Advancing Robotics with Vision Language Action (VLA) Models | Prelim Exam Talk

7 min read

Based on Code Mechanics: My PhD Life in AI & Robotics's video on YouTube. If you like this content, support the original creators by watching, liking and subscribing to their content.

TL;DR

VLA models aim to map language + perception directly to robot actions, reducing brittleness from separate vision, language, and control modules.

Briefing

Vision-language-action (VLA) models aim to let robots go from sensing and language instructions straight to executable motor commands—without brittle pipelines that stitch together separate vision, language, and control systems. The central promise is simple: if one model can interpret what it sees and what it’s asked to do, then it can also decide how to act, improving performance while reducing the fragility that comes from chaining specialized modules.

Early efforts grounded language in what robots could physically do. The “SayCan” approach built a predefined skill library (e.g., “find an apple”) and trained a policy for each skill, paired with a value function that predicts success likelihood from camera input. At inference time, the system matches the user’s instruction to relevant skills, scores them with the value function, and executes the highest-probability option. It worked well for relatively simple, real-world kitchen tasks, but it didn’t scale: adding more skills required retraining policies and value functions for each one.

Robotics transformer policies shifted toward a unified model. RT1 (from Google DeepMind) used a transformer that takes visual inputs plus a natural-language instruction and outputs robot actions directly. Instead of one policy per skill, a single policy handled hundreds of tasks and generalized across semantically similar instructions. However, RT1’s action space was discretized into bins, limiting fine-grained control. RT1’s data collection was also massive—teleoperating 130,000 episodes from 13 robots—and it reported 97% success across 700 skills.

RT2 extended the recipe by incorporating internet-scale vision-language supervision. It combined robot action data with large visual question-answer datasets, co-fine-tuning a vision-language model so that action tokens could be produced in a language-like token space and then mapped back to discrete action bins. While RT2 improved capability, it remained closed-source, pushing researchers toward open alternatives. OpenVLA replicated the RT2-style framework but used a Llama 2 7 billion parameter backbone and reported a 16.5% absolute task-success improvement over RT2 while using far fewer parameters (7B vs. 55B). The improvement was attributed largely to better vision encoding/tokenization, using DinoV2 and SigLIP for the image side.

▶ **Source data**:
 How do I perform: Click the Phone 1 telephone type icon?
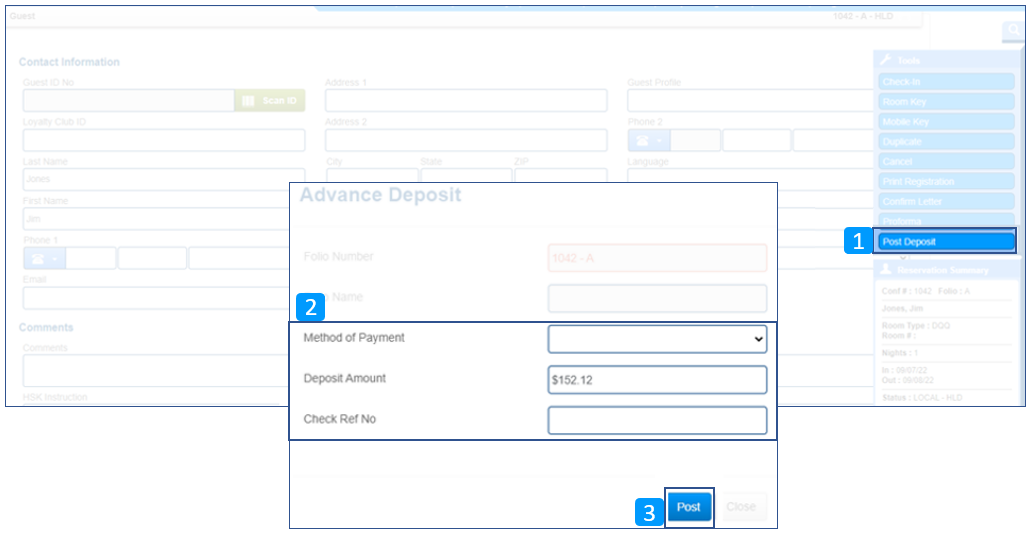pyautogui.click(x=44, y=258)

▶ **What you have to do**: In the text on vision-language-action models, what language model backbone did OpenVLA use?

▶ **Answer to this task**: OpenVLA used a Llama 2 backbone with 7 billion parameters.